Questions about Memory
9p15p opened this issue · 2 comments
Thanks for your great work.
I have two questions about memory_bus
and memory_pos
.
The first one:
In the paper, memory tokens helps features in different frames communicate with each other.
However, In the code, It seems the communications is designed for communication among layers.
for layer_idx in range(self.num_layers):
output = torch.cat((output, memory_bus))
output = self.enc_layers[layer_idx](output, src_mask=mask,
src_key_padding_mask=src_key_padding_mask, pos=pos)
output, memory_bus = output[:hw, :, :], output[hw:, :, :]
memory_bus = memory_bus.view(M, bs, t, c).permute(2,1,0,3).flatten(1,2) # TxBMxC
memory_bus = self.bus_layers[layer_idx](memory_bus)
memory_bus = memory_bus.view(t, bs, M, c).permute(2,1,0,3).flatten(1,2) # MxBTxC
The second one:
It seems self.memory_bus
and self.memory_pos
are not updated. Intuitively, I guess it will be helpful if it is updated along with frames.
self.memory_bus = torch.nn.Parameter(torch.randn(num_memory_bus, d_model))
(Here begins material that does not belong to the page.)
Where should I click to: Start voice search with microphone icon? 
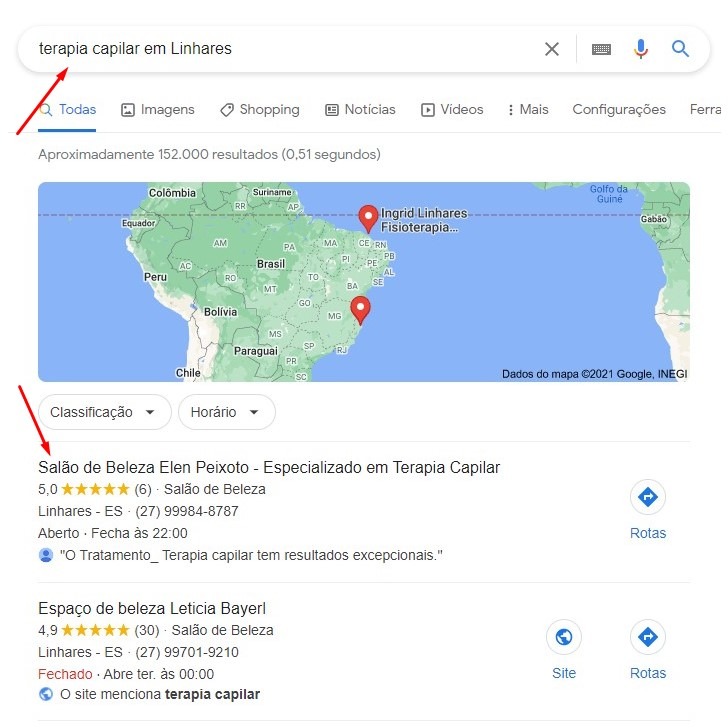click(x=641, y=49)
self.memory_pos = torch.nn.Parameter(torch.randn(num_memory_bus, d_model))
if num_memory_bus:
nn.init.kaiming_normal_(self.memory_bus, mode="fan_out", nonlinearity="relu")
nn.init.kaiming_normal_(self.memory_pos, mode="fan_out", nonlinearity="relu")
self.return_intermediate_dec = return_intermediate_dec
self.d_model = d_model
self.nhead = nhead
def _reset_parameters(self):
for p in self.parameters():
if p.dim() > 1:
nn.init.xavier_uniform_(p)
def pad_zero(self, x, pad, dim=0):
if x is None:
return None
pad_shape = list(x.shape)
pad_shape[dim] = pad
return torch.cat((x, x.new_zeros(pad_shape)), dim=dim)
def forward(self, src, mask, query_embed, pos_embed, is_train):
# prepare for enc-dec
bs = src.shape[0] // self.num_frames if is_train else 1
t = src.shape[0] // bs
_, c, h, w = src.shape
memory_bus = self.memory_bus
memory_pos = self.memory_pos
# encoder
src = src.view(bs*t, c, h*w).permute(2, 0, 1) # HW, BT, C
frame_pos = pos_embed.view(bs*t, c, h*w).permute(2, 0, 1) # HW, BT, C
frame_mask = mask.view(bs*t, h*w) # BT, HW
src, memory_bus = self.encoder(src, memory_bus, memory_pos, src_key_padding_mask=frame_mask, pos=frame_pos, is_train=is_train)
# decoder
dec_src = src.view(h*w, bs, t, c).permute(2, 0, 1, 3).flatten(0,1)
query_embed = query_embed.unsqueeze(1).repeat(1, bs, 1) # Q, B, C
tgt = torch.zeros_like(query_embed)
dec_pos = pos_embed.view(bs, t, c, h*w).permute(1, 3, 0, 2).flatten(0,1)
dec_mask = mask.view(bs, t*h*w) # B, THW
clip_hs = self.clip_decoder(tgt, dec_src, memory_bus, memory_pos, memory_key_padding_mask=dec_mask,
pos=dec_pos, query_pos=query_embed, is_train=is_train)
ret_memory = src.permute(1,2,0).reshape(bs*t, c, h, w)
return clip_hs, ret_memory
Do I misunderstand something?
Hi @9p15p ,
I believe your two questions can be answered as a whole.
IFC/projects/IFC/ifc/models/transformer.py
Line 134 in fb2ee45
Here, we separate concatenated spatial tokens and memory tokens apart.
Since a batch is composed of multiple frames in a video, the memory tokens are actually from multiple frames.
Then, the memory tokens communicate using the lines below.
IFC/projects/IFC/ifc/models/transformer.py
Lines 136 to 138 in fb2ee45
The memory tokens also get updated at each encoder layer as the for loop iterates the lines over and over.
IFC/projects/IFC/ifc/models/transformer.py
Line 129 in fb2ee45
If you have more questions, feel free to ask.
Thank you
Thank you! I get it.